Not Caesar, Pilate, Caiaphas, the Centurion, the thieves, or the crowds. She was the only one who was there for his first breath and his last. The only one who went all the way with him.
Do you think she knew? Do you think she knew when she cried out in labor what other cries she would cry? When she wrapped him in bands of cloth, do you think she knew she would tie his winding sheet as well?
When she held him in her arms on that first silent night, do you think she could see the day when she would hold him in her arms on another one…and if she did, why did she do it?
There’s nothing so terrible as the death of one’s own child. It appears to go against the order of the universe. It is such a terrible thing to even contemplate that we don’t even give it a name. People who have lost their spouses are widows or widowers; people who have lost their parents are orphans. But for those who’ve lost a child, we have no name. We fall silent in the face of tragedy of that magnitude.
God knows what it is to lose a child just as surely as Rachel does. Nothing this side of heaven is going to take away the pain for those whose children have died, but at least we have a God who knows what it is like. It might not be enough. But it’s something.”
So until tomorrow…Thank you Father for the people in our lives who go the distance with us…not just when things are going well…but when they aren’t. Thank you for people who “show up” for life…good or bad.
“Today is my favorite day” Winnie the Pooh
It’s time to plant the pansies…the wonderful little bright flowers that bring color to winter…Luke helped piece the barrel back together again…another spring I will need to look into finding another one!
Pansies are such ahappy little flower but around here don’t really come into there own until it is time to dug them out and make room for something else.
The death of a child ,regardless of age, is really bad. My son was 19 and even 22 years later I choke up on occation. It is the call no parent ever wants to get. But God is good and we get through it by his grace..
I am so sorry Beverly to hear of your loss and even though time heals…it doesn’t forget….but in a way that is the beauty of it….your son will always be 19 in your memory forever. My brother David died at 21 and I watched mother having to go through that…and once again…God’s grace got her and the rest of the family through it too.

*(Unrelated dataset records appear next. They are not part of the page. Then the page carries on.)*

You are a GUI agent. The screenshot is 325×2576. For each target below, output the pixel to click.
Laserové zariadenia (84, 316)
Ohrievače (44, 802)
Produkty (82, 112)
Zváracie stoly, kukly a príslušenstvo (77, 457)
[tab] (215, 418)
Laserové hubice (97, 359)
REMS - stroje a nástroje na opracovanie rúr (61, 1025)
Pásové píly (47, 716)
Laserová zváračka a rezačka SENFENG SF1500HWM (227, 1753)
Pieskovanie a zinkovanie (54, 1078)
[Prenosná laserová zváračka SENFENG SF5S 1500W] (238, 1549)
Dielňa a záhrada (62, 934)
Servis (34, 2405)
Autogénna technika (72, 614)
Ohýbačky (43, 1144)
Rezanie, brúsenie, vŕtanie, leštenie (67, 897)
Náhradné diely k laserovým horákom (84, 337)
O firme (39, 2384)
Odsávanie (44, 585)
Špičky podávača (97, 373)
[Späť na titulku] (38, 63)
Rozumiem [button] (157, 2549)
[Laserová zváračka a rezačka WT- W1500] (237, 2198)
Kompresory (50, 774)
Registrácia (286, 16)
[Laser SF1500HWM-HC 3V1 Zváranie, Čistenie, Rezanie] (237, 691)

Wonderful post today. I lost my son 12 years ago. He was 30 and his body rejected his new heart. But, I thank God for 30 years, eleven more than was predicted and he became a father. You brought up something that I had never realized: there is no name for a mother who loses a child. It never stops hurting, but through God’s grace and Mac’s children and grandchildren, he lives on.

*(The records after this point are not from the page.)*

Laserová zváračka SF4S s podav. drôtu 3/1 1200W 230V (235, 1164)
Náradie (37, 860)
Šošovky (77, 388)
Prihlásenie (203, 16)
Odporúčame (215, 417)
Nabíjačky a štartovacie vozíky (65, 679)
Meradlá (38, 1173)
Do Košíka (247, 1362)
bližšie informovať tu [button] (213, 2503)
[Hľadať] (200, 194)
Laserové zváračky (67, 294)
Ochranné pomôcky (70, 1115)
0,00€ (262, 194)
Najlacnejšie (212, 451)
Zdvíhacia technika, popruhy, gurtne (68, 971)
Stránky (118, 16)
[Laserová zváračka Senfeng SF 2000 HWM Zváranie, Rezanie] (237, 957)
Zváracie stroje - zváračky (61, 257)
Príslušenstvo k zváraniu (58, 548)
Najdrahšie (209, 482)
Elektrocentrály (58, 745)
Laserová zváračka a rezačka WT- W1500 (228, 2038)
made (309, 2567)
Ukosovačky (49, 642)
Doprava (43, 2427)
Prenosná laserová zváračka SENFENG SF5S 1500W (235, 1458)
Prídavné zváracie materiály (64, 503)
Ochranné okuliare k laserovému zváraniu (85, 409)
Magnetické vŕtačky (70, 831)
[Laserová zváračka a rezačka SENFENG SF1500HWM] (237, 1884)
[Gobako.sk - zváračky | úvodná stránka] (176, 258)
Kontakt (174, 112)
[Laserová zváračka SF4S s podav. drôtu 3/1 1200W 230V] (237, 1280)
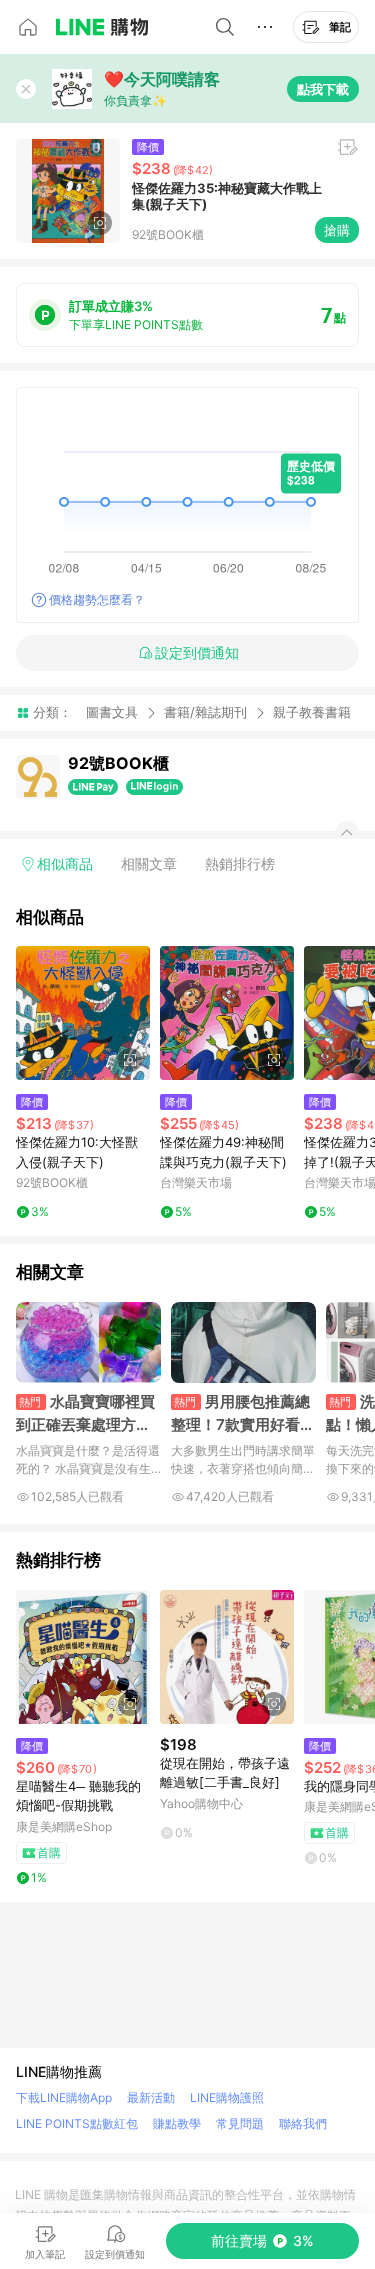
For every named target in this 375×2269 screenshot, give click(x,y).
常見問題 (240, 2123)
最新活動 (151, 2097)
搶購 (337, 230)
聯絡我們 (303, 2123)
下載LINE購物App (64, 2097)
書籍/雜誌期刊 (205, 712)
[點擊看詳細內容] (83, 1013)
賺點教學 (177, 2123)
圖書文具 (112, 712)
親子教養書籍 (312, 712)
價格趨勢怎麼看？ (97, 599)
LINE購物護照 (227, 2097)
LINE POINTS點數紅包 (77, 2123)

Yes…we must concentrate on the fact that the child that is gone still lives among us…we see him in another’s smile or wink or laughter…he is among you…there is no doubt.

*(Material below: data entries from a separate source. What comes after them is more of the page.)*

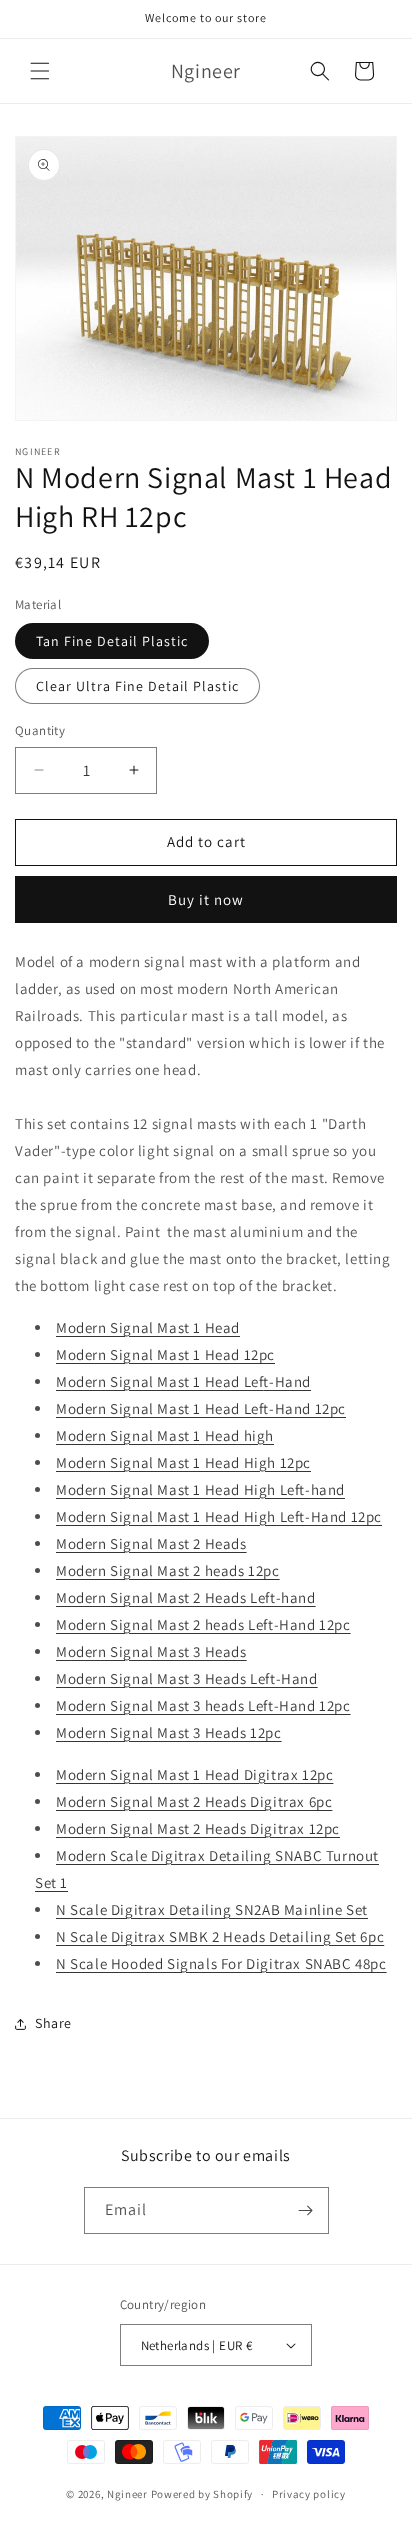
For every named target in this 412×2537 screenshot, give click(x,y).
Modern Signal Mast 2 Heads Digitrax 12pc (198, 1828)
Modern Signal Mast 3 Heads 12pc (169, 1732)
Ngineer (127, 2494)
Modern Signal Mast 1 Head (148, 1327)
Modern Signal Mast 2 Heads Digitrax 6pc (194, 1801)
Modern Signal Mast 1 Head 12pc (165, 1354)
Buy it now (206, 899)
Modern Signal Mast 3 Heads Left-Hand (187, 1678)
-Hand (290, 1381)
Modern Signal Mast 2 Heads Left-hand (186, 1597)
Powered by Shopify (202, 2494)
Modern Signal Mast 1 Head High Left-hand (200, 1489)
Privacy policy (309, 2494)
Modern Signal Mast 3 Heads (151, 1651)
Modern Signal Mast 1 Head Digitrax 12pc (194, 1774)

Indeed there is no name for those who lose their children.. probably they should be called Rachel… I’m writing this in context with the episode where King Herod orders the murders of all boys below 2 years old only to get to Baby Jesus (Matthew 2:18)…
Must pray for all who are going through this loss!
So true Ambika…and don’t we see these senseless massacres still in the news…genocides of men, women, and children….yes we must pray for those going through this type of loss.